- _WHAT TO DO_
Among the lines below, list those containing the string "agent".

(Saved data entries)
• • • •

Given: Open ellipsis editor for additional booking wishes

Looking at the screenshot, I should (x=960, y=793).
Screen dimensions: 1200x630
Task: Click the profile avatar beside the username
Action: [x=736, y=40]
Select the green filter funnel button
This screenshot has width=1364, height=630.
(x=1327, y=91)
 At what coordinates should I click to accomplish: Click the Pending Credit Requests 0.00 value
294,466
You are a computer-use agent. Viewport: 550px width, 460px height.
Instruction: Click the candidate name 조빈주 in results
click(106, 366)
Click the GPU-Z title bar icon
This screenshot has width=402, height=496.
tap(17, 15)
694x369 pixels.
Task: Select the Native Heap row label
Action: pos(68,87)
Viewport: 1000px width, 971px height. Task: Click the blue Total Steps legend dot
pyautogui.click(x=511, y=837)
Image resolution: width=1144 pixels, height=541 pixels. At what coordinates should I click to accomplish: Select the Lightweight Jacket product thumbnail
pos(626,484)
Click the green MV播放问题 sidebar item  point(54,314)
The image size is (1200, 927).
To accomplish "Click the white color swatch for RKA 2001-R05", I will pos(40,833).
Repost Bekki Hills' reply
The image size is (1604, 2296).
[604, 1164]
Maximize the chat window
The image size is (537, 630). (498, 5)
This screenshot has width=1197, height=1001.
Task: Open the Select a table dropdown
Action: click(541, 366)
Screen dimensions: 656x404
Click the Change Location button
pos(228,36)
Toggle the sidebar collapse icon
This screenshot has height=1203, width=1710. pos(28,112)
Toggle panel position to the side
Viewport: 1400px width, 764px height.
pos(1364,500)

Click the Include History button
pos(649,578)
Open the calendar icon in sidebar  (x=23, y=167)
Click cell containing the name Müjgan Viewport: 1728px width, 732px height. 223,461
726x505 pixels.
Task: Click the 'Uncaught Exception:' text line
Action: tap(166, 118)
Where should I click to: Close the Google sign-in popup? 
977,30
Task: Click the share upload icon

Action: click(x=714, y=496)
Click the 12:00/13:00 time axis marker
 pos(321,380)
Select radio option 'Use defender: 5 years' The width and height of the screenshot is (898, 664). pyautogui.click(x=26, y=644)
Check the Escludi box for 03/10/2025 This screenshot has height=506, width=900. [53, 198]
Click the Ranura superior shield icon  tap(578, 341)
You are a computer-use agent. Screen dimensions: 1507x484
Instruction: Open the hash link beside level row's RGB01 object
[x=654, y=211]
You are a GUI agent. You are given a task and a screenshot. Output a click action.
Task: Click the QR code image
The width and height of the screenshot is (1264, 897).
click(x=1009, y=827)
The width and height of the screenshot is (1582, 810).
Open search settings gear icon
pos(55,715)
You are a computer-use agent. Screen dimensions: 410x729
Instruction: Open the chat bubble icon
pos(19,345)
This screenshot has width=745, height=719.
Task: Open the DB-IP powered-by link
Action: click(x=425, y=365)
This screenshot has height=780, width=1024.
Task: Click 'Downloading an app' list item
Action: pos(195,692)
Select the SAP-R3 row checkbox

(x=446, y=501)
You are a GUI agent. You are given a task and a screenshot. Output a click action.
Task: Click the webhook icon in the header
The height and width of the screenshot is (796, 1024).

• • • •

- _TASK ANSWER_
You are a computer-use agent. Viewport: 550px width, 460px height.
You are a computer-use agent. Screen dimensions: 1507x484
You are a GUI agent. You are given a task and a screenshot. Output a click action.
You are a computer-use agent. Screen dimensions: 410x729
You are a GUI agent. You are given a task and a screenshot. Output a click action.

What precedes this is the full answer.